This is the exact description of referendum or question-type (Yes/No) contests as found on the ballot. These can be entered with embedded newlines to reflect how it appears on the ballot.
(optional) The number of lines of text used by the description. If not provided, the lines are counted in the 'description' field. Used in cases when the description has more lines than are used for comparison, such as in multi-lingual ballots. The use of this field has been deprecated because it is better to use the 'auto_detect_descr_lines_reserve' directive, which will simply include all lines except for those reserved at the end in the OCR lines used in the comparison.
(Optional) List of official option names of qualified writeins. These are provided to BMDs to allow voters to vote for the official writeins and avoid random writeins that are not qualified.
Additional columns can be used as desired by the analyst and are ignored if not supported.
Here is a blank spreadsheet with the columns initialized: Blank EIF Google Spreadsheet
Additional Notes about the EIF
The data in the EIF is extremely critical to get exactly right so that Audit Engine will be able to successfully map the contests to the OCR'd strings from the ballot. If the information is not exactly correctly, it can be found out and corrected during the mapping process, but it will take a lot more time and effort to do it then. Here are some areas which should be carefully checked.
official_contest_name is the internal name for that contest. It is best if these are short to conserve space and yet easy for humans to distinguish from each other.
ballot_contest_name and contest_name_num are critical to get correct. This is because Audit Engine uses these values to match the contest and then look for the options in "fully_joined" layout, i.e. where the contest title is in the same box on the ballot as the options. The actual ballot image should be reviewed to determine the number of lines used by the contest header. When counting lines, do not count blank lines.
In the case of yes/no contests that have a description, it may be somewhat arbitrary where to split the contest name from the rest of the description. For example, if there is a title and a subtitle, it may be best to include both of these in the ballot_contest_name, particularly if the contest names are otherwise somewhat similar. "Constitutional Amendment I" does not differ much from "Constitutional Amendement II" and thus adding the subtitle can be a smart move. Another way to deal with this is to set 'question_contests_have_no_contest_name' to TRUE and then just put all the text in the descr.
descr is the other component of the issue described above, and must not include additional lines that are also in the ballot_contest_name. descr_num has been deprecated, and instead you should use 'auto_detect_descr_lines_reserve' to set how many lines should be set aside at the bottom of the region for Yes and No options, usually 2. If you include the 'auto_detect_descr_lines_reserve' directive, then all the lines in the ocr'd text are matched with the descr except for those reserved at the end for the Yes/No options. It is not necessary to include all the lines of the description in the descr field, just enough to thoroughly distringuish it from all other descr fields, and the fuzzy matching algorithm attempts to match left-justified.

- What is required
How would you put this sentence from the EIF notes into Spanish: "Additional columns can be used as desired by the analyst and are ignored if not supported." The listing that comes next is separate material, unrelated to the EIF notes.

Rows showing where targets appear:

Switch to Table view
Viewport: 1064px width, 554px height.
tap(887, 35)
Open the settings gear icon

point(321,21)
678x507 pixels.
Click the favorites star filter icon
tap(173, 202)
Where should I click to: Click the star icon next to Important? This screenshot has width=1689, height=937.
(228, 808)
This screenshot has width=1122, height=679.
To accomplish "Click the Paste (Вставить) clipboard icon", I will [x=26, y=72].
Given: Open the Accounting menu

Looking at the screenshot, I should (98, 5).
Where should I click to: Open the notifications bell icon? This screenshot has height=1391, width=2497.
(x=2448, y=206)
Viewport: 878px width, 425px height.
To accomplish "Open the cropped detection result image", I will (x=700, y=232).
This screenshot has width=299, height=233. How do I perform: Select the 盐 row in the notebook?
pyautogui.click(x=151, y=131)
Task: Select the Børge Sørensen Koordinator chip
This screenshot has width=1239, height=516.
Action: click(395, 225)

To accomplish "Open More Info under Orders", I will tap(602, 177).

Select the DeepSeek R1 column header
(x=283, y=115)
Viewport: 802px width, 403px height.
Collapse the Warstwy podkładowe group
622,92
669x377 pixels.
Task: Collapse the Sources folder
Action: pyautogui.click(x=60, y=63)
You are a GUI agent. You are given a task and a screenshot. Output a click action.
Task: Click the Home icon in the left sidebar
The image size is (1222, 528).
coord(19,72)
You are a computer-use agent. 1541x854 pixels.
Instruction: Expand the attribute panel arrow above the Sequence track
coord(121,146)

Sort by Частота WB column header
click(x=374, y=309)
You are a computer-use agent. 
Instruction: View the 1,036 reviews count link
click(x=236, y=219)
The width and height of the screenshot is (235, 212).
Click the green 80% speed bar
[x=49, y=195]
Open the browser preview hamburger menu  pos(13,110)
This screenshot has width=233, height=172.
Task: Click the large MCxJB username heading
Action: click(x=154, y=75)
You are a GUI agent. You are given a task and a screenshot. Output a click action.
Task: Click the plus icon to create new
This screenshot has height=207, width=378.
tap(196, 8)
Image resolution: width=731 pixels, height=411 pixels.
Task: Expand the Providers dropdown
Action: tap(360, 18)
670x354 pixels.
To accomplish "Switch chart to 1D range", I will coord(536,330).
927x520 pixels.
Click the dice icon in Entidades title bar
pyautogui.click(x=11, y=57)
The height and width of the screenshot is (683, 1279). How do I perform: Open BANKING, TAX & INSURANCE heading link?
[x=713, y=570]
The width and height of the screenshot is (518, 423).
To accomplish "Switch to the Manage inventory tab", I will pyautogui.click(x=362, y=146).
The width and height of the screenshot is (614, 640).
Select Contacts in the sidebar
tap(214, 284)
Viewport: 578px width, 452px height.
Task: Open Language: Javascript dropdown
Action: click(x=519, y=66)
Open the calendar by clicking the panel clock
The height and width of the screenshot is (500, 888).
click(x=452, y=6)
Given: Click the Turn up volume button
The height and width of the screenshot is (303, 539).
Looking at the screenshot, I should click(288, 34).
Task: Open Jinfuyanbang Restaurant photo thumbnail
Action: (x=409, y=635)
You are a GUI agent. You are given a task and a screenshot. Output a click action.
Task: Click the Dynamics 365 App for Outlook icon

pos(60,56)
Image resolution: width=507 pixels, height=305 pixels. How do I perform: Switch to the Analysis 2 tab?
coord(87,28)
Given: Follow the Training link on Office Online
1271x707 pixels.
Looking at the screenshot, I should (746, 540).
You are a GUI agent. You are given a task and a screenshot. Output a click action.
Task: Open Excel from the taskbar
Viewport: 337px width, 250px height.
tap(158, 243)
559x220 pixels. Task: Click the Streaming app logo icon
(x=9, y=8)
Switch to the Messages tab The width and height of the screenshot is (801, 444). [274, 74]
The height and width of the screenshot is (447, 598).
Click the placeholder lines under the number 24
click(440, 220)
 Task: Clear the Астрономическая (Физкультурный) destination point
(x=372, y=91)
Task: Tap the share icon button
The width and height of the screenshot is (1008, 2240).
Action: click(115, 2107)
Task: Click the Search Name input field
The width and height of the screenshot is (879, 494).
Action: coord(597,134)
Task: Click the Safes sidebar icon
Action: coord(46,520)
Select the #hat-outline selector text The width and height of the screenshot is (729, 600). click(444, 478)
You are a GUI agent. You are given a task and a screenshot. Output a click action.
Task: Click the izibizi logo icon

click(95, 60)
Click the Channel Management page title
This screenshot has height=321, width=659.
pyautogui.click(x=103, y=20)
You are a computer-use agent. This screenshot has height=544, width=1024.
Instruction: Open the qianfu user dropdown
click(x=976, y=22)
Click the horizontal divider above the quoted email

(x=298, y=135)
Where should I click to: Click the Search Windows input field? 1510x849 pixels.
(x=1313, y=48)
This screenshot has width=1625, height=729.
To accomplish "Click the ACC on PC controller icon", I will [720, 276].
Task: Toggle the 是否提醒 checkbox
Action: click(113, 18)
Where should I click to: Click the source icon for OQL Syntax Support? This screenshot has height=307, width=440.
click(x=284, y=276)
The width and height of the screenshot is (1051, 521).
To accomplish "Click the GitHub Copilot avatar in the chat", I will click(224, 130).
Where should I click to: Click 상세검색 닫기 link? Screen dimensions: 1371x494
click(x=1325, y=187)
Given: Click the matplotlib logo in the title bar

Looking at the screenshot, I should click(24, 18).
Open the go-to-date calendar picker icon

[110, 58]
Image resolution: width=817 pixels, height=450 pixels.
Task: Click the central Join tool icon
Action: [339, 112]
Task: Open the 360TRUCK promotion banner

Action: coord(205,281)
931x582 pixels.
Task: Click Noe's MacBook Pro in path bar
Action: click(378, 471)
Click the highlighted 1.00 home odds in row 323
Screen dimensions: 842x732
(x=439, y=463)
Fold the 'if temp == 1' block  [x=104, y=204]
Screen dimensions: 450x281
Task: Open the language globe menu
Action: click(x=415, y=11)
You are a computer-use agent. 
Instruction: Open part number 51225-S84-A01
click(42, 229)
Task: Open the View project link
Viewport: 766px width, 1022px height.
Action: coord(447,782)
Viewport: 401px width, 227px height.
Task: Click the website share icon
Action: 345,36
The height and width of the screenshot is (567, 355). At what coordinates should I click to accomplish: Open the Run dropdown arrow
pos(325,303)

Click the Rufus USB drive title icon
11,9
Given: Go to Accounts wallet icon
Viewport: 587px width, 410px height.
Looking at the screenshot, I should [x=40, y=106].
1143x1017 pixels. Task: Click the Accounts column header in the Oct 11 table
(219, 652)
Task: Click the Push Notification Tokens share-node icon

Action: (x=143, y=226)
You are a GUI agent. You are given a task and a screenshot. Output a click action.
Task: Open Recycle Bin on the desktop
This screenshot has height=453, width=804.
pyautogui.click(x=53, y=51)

- Output for this task
Se pueden usar columnas adicionales según lo desee el analista, y se ignoran si no son compatibles.